Thank you so much for your timely (naturally ??) prompt to cue in to an excellent idea in the palms of our hands. Your suggestions are well thought out and I am eager to get out there to start planning whilst revelling in the spring show.
I’m currently doing the opposite – using the location of spring blooms to tuck in corms and bareroot perennials around them so that in future years they’ll grow and fill in those areas as bulb foliage dies back!
Excellent suggestion. I have made notes with little sketches, but a photograph would be much more accurate. Thank you
I agree, this is a great practice! I have been doing this for a couple of years now, and I have also been using the “markup” function in Photos on my Iphone to write what bulb I think should go in what bare patches in the image. Then, in the fall, I go back through my pictures and the shopping list and planting locations are already decided by my eager spring brain 🙂
Periwinkle is an invasive species and should be avoided
Thank you (gobsmacked). Forgive them for they are young and insist on learning the hard way. One or two weeks of bloom and booooring for the rest of the year. Google Vinca minor + invasive using an image search and think about your site…then go to the “all” results and look for and read the US Forest Service’s extensively referenced overview. Fortunately, this plant does not seed around…it has not figured that out yet, but vegetatively it is bad enough. We squawk about these things to SAVE YOU THE WORK of trying to undo the error…you may want to grow something else one day, and if it is not surrounded by concrete, look out! If it IS surrounded by concrete, fry any trimmings, because they will grow where you throw them.

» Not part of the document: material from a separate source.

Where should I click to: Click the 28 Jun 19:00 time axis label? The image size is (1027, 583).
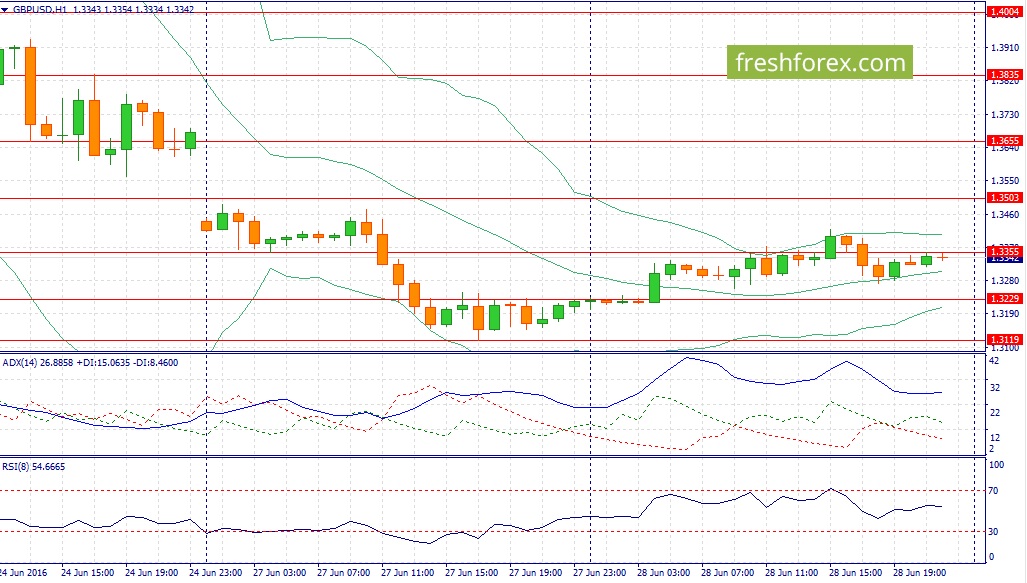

….and why, oh why do we desperately want to be anything but here? Put in a few native plants, and use your camera to count the animals you have before you do so on inaturalist, and then after adding native plants…you will see, and they will make you happy that you are pushing to help them survive rather than turning their world literally upside down, risking their extinction.
Your garden is beautiful! Thank you for the nudge to finally take pictures and plan ahead for next spring, my favourite time of the year!
As someone with a permanent camera mutation growing from my palms I have literally thousands upon thousands of flower and garden shots clogging up my hard drive but never once thought to use it as a planting planner resource. Great idea!